INK4 family members have rarely been discussed in AKI, for which some of the possible reasons are the following. It was confirmed that INK4 members interact only with CDK4/6 and arrest the cell cycle in the early G1 phase, with no direct interaction with CDK2. INK4 family members are considered to be involved more in cell differentiation than CIP/KIP family members because no abnormality or defect exists in p21 gene knockout mice, whereas p18 gene knockout mice acquire pituitary tumors with age [13, 57]. However, some studies have reported the involvement of INK4 family members in the cellular response to genotoxic agents. P16 reduced apoptosis induced by ultraviolet light and cisplatin through the intrinsic mitochondrial cell death pathway [58, 59]. P19 overexpression also conferred resistance to cells exposed to UV irradiation [60, 61]. However, no effect of p16 or p19 on necrosis was evaluated through in vitro experiments in these studies. Therefore, apoptosis seems more important in cell injury induced by cisplatin or other genotoxic agents.

Indeed, INK4 proteins compete with D-type cyclins to bind CDK4/6, but studies have demonstrated that enforced expression of INK4 proteins can lead to G1 arrest by promoting the redistribution of CIP/KIP proteins and blocking cyclin E-CDK2 activity [62, 63]. Thus, it was possible that p18 overexpression indirectly inhibited the activity of CDK2 in cycling cells; however, results of the CDK assay in vitro in our study failed to find apparent inhibitory roles of p18 overexpression on CDK2 activity in the transfected cells, while inhibition of CDK4 and CDK6 activity was demonstrated, as shown in Fig. 3. This observation implied that p18 also exerted protection via regulating the cell cycle and cell death pathways in cisplatin-induced renal cell injury, although there are differences between p21 and p18.
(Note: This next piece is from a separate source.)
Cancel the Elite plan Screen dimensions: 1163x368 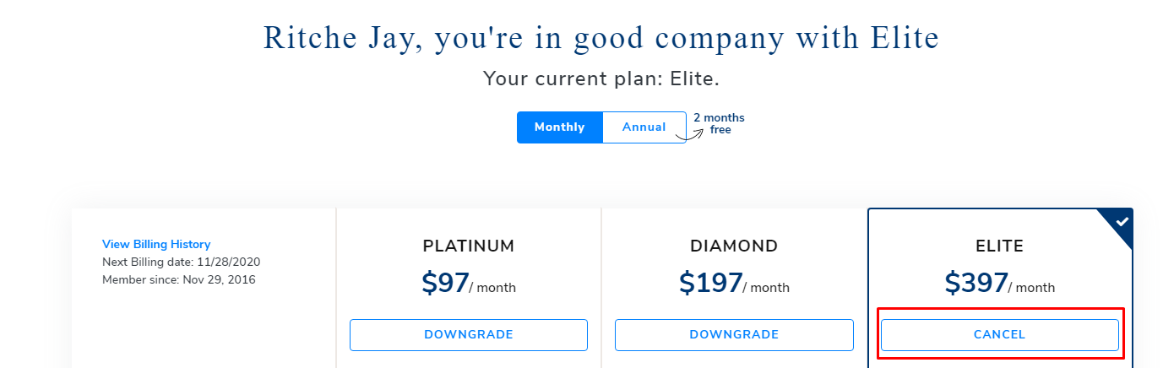[1000, 335]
As more protective roles for cell cycle regulatory proteins in cisplatin-induced AKI are discovered, it is promising that co-treatment with factors promoting cell cycle arrest and DNA repair may become a viable strategy for treating AKI. In future studies of cell cycle arrest in AKI, INK4 family members should no longer be ignored. Given that many questions remain regarding the ERS pathway during AKI induced by cisplatin nephrotoxicity or other toxic drugs, our study should be beneficial for future research on the ERS pathway.
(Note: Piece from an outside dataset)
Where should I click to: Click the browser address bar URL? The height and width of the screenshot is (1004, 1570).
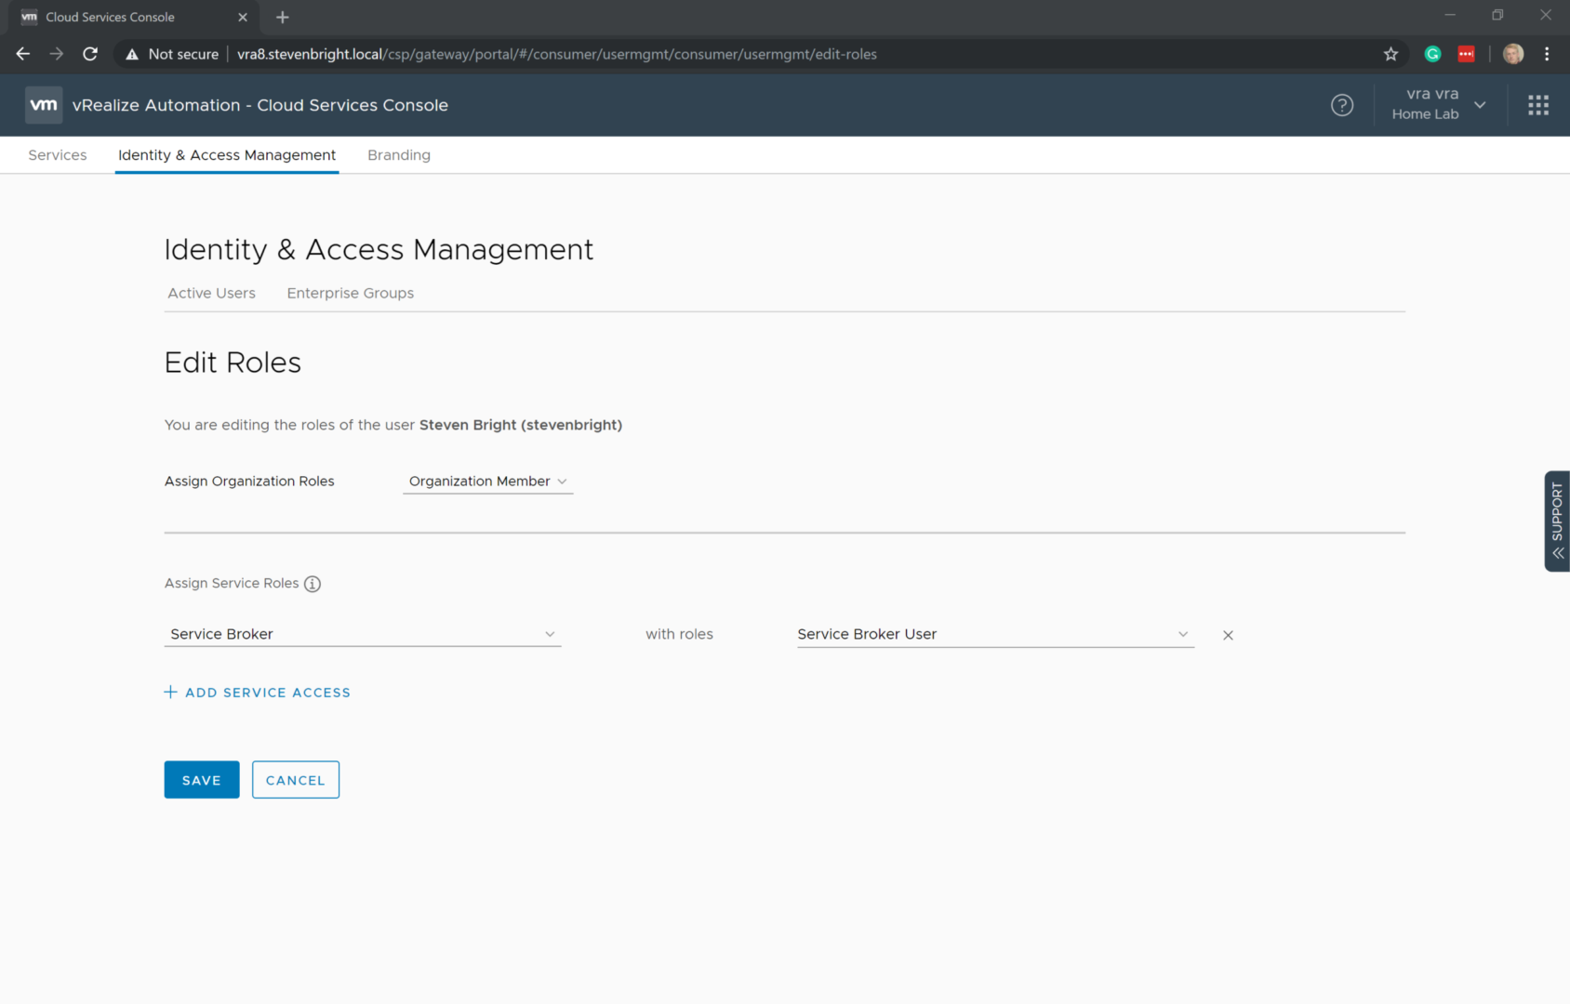[556, 54]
In conclusion, we demonstrated that p18 overexpression significantly attenuated cisplatin-induced renal cell apoptosis, although it had no significant effect on necrosis. The highlights of our study are the discovery that p18 regulates the cell cycle and cell death pathways, such as the ERS pathway, against cisplatin-induced renal cell injury. However, the exact signal transduction pathways connecting p18 to cell death pathways still need to be investigated in detail.